EXTRACT PROVIDED:
+--

I should state that I'm not asking about specific implementation details (yet), but just a general overview of what's going on. I understand the basic concept behind a socket, and need clarification on the process as a whole. My (probably very wrong) understanding is currently this:
A socket is constantly listening for clients that want to connect (in its own thread). When a connection occurs, an event is raised that spawns another thread to perform the connection process. During the connection process the client is assigned it's own socket in which to communicate with the server. The server then waits for data from the client and when data arrives an event is raised which spawns a thread to read the data from a stream into a buffer.
My questions are:
How off is my understanding?
Does each client socket require it's own thread to listen for data on?
How is data routed to the correct client socket? Is this something taken care of by the guts of TCP/UDP/kernel?
In this threaded environment, what kind of data is typically being shared, and what are the points of contention?
Any clarifications and additional explanation would be greatly appreciated.

+--

DATASET CONTENT:
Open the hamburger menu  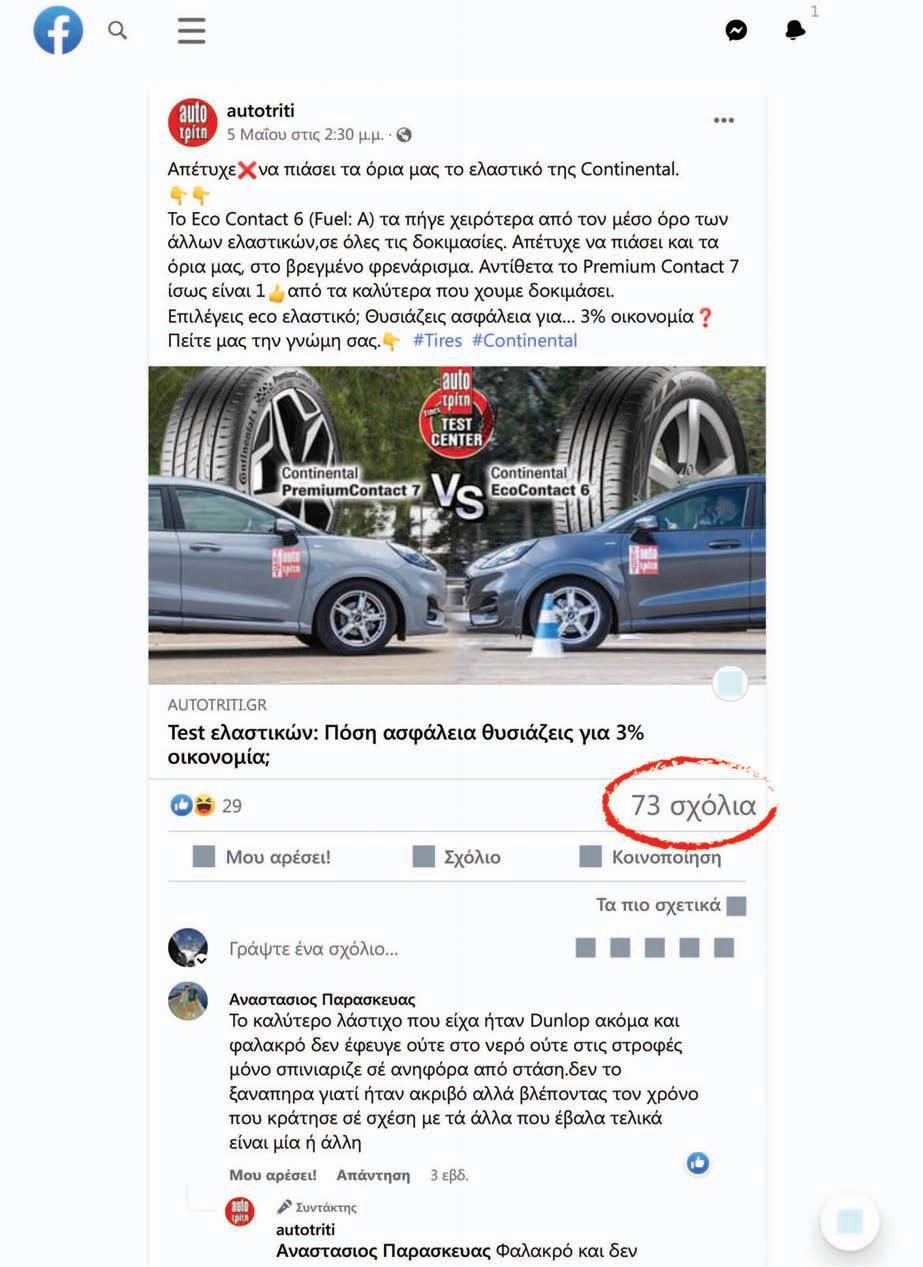[x=191, y=30]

+--

INSTRUCTION:
Write out the post on how sockets work, everything from "Does each client" down to "points of contention?". The material comes from a separate source unrelated to the post on sockets.

SOLUTION TO THE PROBLEM:
Does each client socket require it's own thread to listen for data on?
How is data routed to the correct client socket? Is this something taken care of by the guts of TCP/UDP/kernel?
In this threaded environment, what kind of data is typically being shared, and what are the points of contention?